The Dangerous Drugs (Amendment) Act, 2020 (DDA 2020) would regulate the preservation and destruction of evidence obtained from drugs seized during a search of premises conducted under a judicial warrant or an order by a high-ranking law enforcement official in accordance with the conditions enumerated in sections 21(4) and (5) of the Dangerous Drugs Act. The evidentiary status of samples or records preserved in accordance with DDA 2020 for admission in a criminal trial would be further regulated under the Evidence 2020 Bill.

Destruction of Drugs When No Charges Are Filed

DDA 2020 would allow a police officer above the rank of superintendent to authorize the destruction of drugs seized if no charges have been filed in connection with the drugs within 21 days following the seizure, provided that

  • the likelihood of a person being charged with an offense in relation to the drugs is remote, or
  • a government chemist or analyst has certified that destruction of the drugs is required in the interest of public health or safety.

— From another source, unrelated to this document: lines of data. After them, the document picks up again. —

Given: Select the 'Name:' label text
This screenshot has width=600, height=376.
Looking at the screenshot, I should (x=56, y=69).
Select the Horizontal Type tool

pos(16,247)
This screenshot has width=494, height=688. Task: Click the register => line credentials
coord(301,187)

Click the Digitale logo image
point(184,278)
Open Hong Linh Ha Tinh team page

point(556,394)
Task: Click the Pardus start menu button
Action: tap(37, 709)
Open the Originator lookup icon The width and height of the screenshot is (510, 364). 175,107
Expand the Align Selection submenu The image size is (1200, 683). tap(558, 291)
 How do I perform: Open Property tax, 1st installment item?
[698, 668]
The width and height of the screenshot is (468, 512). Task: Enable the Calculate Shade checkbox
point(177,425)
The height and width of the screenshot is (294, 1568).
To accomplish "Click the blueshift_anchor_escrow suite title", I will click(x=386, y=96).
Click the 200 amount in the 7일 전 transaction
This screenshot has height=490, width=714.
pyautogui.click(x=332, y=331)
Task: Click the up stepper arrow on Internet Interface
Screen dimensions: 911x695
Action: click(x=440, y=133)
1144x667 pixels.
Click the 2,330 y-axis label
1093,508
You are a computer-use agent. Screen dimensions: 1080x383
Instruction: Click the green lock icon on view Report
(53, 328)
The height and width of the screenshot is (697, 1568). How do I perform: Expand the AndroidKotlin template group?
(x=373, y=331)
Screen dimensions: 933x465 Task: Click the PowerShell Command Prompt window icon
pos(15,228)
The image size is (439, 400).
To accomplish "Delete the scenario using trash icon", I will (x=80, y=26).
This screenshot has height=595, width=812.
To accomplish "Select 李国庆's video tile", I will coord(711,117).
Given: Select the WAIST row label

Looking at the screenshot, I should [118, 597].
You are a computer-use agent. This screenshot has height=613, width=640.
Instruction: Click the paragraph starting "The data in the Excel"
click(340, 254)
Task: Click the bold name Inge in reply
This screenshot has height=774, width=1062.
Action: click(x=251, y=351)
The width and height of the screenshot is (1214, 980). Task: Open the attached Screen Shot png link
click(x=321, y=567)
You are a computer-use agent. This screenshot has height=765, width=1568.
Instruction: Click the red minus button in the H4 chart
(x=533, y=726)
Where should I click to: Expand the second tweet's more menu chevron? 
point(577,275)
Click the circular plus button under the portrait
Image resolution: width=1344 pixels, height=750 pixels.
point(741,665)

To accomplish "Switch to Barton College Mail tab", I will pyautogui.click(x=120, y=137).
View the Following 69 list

Preservation of Drug Samples and Records When Charges Are Filed

Under DDA 2020, if charges were or are about to be filed in connection with the seized drugs, the presiding court could, on the application of the director of Public Prosecutions, authorize the destruction of the drugs before the completion of the relevant legal proceedings if, before the destruction, evidence of the drugs has been taken in a form sufficient to establish the nature, location at the time of seizure, quantity, size and weight, and packaging of the drugs. Such evidence can include

  • recorded images, whether by photographic, video, digital, or other means;
  • a documented laboratory analysis of the drugs by a government chemist or analyst; or
  • a retained sample of the drugs in a prescribed amount.

Evidentiary Status

The Evidence 2020 Bill provides procedures for handling samples and images of items lawfully seized by an officer on reasonable grounds of having been obtained or used in the commission of an offense, for use as evidence of the commission of the offense. Such samples and images would “have the same probative force as the thing would have if proved in an ordinary way.”

Potential Impact and Status of the Amendment Bills

According to Minister without Portfolio Matthew Samuda, of the Ministry of National Security, the adoption of the two bills would eliminate the need to move large quantities of drugs to and from court, and it would prevent “the unfortunate occurrence” of seized drugs finding their way back into drug trafficking.

“They will allow for the court to order the destruction of seized drugs generally, provided that appropriate samples of the drugs have been taken safely and are adequately secured,” the minister observed.

“So, it will reduce the possibility of corruption, eliminate or minimize evidence tampering and reduce the need for large storage and prevent storeroom congestion,” Samuda said.

In addition, the amendments would codify into law the 1996 Practice Directions regarding the handling of large drug evidence issued by the director of Public Prosecutions.

To become law, the bills would require approval by the Senate and a royal assent given by Jamaica’s governor-general.